Tech giant Apple is coming under fire over its Fraudulent Website Warning feature in the Safari web browser for iOS and Mac, MacRumors reports, because the feature uses Chinese tech giant Tencent as one of its Safe Browsing providers. The feature has been sending user data to Google Safe Browsing to cross-reference URLs against Google’s blacklist for some time but it’s unclear when the firm started sending data to Tencent.
Apple does note in iOS that it sends user data to Tencent but many users are likely still unaware of this as its mentioned on the “About Safari & Privacy” screen which is linked via extremely small text under the Privacy & Security section in the Safari browser settings. The Fraudulent Website Warning feature is also enabled by default meaning most users are probably unaware that their IP address may be logged by the Chinese tech company unless they turn the feature off.
The reference to Tencent was noted on devices running the latest version of iOS but some have suggested that data may have been sent to the Chinese firm as early as iOS 12.2
In iOS 12.2 beta 2 Safari now uses Tencent Safe Browsing in addition to Google Safe Browsing. pic.twitter.com/92pZKBmwWs
— Stijn (@StijnDV) February 4, 2019
The implications of sending user data to Tencent’s servers are currently unknown, but Johns Hopkins University professor Matthew Green has suggested that a malicious provider could possibly use Google’s Safe Browsing approach to de-anonymize a user by linking their site requests.
Green believes that users “deserve to be informed about this kind of change and to make choices about it. At very least, users should learn about these changes before Apple pushes the feature into production, and thus asks millions of their customers to trust them.”
Apple CEO Tim Cook recently defended the company’s decision to remove the Chinese HKmap.live app from its store, stating that they had received “credible information” from authorities that the software was being used “maliciously” to attack police.
The company has flip-flopped repeatedly on whether the app should be allowed in the store, initially telling developers: “Your app contains content – or facilitates, enables, and encourages an activity – that is not legal … specifically, the app allowed users to evade law enforcement,” and banning the app.

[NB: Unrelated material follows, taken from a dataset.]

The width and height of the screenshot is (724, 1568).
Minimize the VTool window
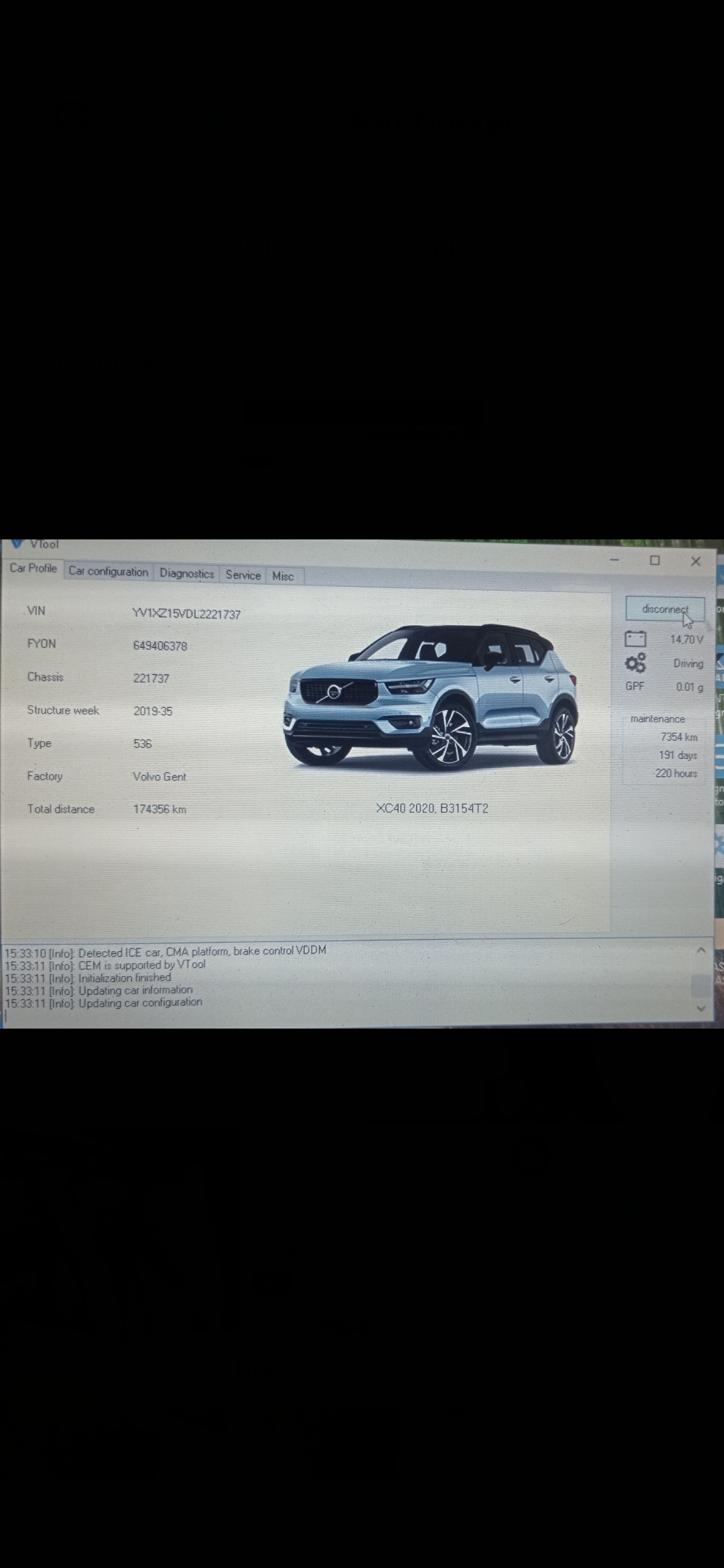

Following an outcry over the initial banning, the app was reinstated to Apple’s store. Now, following criticism from the Chinese Communist Party’s main newspaper, The People’s Daily, which stated that the app “facilitates illegal behavior,” leading it to question if Apple was “guiding Hong Kong thugs,” The Silicon Valley Masters of the Universe have once against bowed to the wishes of communist China and removed the app.